(Data items)
========================================

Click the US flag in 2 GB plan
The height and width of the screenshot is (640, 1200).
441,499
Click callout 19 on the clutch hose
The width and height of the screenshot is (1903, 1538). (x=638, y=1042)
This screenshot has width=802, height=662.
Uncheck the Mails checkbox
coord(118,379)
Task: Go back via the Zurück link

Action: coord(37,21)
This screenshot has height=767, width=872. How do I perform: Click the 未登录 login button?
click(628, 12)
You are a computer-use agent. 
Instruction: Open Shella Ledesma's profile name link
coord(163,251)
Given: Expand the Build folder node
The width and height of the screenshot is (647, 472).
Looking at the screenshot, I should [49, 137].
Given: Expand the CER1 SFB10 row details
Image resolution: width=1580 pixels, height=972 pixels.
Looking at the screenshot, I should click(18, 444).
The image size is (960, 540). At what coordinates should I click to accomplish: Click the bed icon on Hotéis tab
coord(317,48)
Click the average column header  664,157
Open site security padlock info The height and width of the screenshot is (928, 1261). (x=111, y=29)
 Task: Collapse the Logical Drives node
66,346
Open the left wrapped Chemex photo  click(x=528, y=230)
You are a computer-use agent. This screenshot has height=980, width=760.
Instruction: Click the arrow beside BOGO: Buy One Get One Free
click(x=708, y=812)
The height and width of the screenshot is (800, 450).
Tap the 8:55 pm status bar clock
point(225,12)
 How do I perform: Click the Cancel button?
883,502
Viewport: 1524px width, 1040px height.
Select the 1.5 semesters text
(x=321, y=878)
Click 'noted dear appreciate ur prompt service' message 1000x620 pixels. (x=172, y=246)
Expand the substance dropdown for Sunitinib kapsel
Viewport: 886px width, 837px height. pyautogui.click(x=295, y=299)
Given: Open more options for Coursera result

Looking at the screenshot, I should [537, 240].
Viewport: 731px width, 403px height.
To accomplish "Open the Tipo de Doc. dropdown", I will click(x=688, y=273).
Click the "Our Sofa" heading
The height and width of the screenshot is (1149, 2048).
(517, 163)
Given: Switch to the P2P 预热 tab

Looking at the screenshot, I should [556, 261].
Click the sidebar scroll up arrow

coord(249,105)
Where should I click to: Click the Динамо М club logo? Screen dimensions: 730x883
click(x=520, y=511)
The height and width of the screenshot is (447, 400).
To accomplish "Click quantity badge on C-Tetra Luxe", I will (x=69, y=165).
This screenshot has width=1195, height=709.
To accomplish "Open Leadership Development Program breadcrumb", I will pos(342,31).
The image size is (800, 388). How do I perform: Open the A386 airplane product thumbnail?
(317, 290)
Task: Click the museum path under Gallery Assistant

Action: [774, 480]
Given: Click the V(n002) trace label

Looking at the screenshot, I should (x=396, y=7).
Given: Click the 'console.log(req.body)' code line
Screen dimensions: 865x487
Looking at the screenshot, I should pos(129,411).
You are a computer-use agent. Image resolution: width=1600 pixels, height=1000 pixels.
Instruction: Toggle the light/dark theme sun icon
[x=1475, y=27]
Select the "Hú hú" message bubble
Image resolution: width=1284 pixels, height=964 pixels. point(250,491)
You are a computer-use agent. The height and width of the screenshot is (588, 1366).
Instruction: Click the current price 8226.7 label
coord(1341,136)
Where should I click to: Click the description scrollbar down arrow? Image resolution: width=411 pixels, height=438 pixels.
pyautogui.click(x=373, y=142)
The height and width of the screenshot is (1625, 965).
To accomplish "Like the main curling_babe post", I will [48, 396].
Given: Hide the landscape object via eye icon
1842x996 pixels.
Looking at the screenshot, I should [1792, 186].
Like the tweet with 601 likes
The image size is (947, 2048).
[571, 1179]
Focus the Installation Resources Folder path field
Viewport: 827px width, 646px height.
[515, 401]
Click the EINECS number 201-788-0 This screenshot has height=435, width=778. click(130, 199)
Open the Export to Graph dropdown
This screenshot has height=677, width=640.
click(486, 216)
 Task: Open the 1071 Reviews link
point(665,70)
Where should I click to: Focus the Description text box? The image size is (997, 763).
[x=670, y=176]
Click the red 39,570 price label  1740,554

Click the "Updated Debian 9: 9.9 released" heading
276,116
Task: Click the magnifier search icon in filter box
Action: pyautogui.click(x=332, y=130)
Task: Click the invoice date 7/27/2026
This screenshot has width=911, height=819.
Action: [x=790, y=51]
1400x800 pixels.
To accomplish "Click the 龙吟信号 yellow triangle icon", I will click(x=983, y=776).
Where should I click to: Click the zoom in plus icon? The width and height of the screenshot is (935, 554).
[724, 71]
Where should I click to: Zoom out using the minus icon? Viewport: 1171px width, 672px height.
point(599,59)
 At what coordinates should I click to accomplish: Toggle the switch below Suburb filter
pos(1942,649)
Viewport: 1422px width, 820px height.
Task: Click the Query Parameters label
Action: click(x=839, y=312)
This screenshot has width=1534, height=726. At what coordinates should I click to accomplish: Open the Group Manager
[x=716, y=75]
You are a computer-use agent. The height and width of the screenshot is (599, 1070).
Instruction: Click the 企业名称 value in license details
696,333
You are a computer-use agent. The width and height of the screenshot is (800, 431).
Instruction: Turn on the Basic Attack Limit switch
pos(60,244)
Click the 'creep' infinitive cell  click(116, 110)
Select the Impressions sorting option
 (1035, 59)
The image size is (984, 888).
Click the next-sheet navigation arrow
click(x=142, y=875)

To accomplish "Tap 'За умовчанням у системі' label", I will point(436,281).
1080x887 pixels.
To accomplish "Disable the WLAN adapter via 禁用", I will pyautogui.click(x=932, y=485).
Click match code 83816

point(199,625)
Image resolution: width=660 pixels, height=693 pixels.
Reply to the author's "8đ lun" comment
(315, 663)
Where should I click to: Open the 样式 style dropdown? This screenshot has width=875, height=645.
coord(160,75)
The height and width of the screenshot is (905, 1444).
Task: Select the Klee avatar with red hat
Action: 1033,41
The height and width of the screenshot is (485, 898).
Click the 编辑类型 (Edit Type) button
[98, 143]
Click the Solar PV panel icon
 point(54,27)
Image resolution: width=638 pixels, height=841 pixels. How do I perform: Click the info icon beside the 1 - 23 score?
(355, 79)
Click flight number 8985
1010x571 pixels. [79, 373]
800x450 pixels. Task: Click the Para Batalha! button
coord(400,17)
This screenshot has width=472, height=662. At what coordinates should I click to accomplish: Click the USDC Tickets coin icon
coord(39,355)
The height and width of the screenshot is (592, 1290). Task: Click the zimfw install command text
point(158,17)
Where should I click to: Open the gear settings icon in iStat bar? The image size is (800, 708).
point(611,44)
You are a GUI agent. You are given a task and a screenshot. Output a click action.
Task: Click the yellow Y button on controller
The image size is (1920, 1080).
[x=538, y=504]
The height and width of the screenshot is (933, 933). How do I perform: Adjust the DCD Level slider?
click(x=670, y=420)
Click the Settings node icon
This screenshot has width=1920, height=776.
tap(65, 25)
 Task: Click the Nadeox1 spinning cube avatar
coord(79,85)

========================================

What you will do: Return each line in the records that holds the string "computer".

Response to this exercise:
You are a computer-use agent. 
You are a computer-use agent. This screenshot has height=980, width=760.
You are a computer-use agent. Image resolution: width=1600 pixels, height=1000 pixels.
You are a computer-use agent. The height and width of the screenshot is (588, 1366).
You are a computer-use agent. The height and width of the screenshot is (599, 1070).
You are a computer-use agent. The width and height of the screenshot is (800, 431).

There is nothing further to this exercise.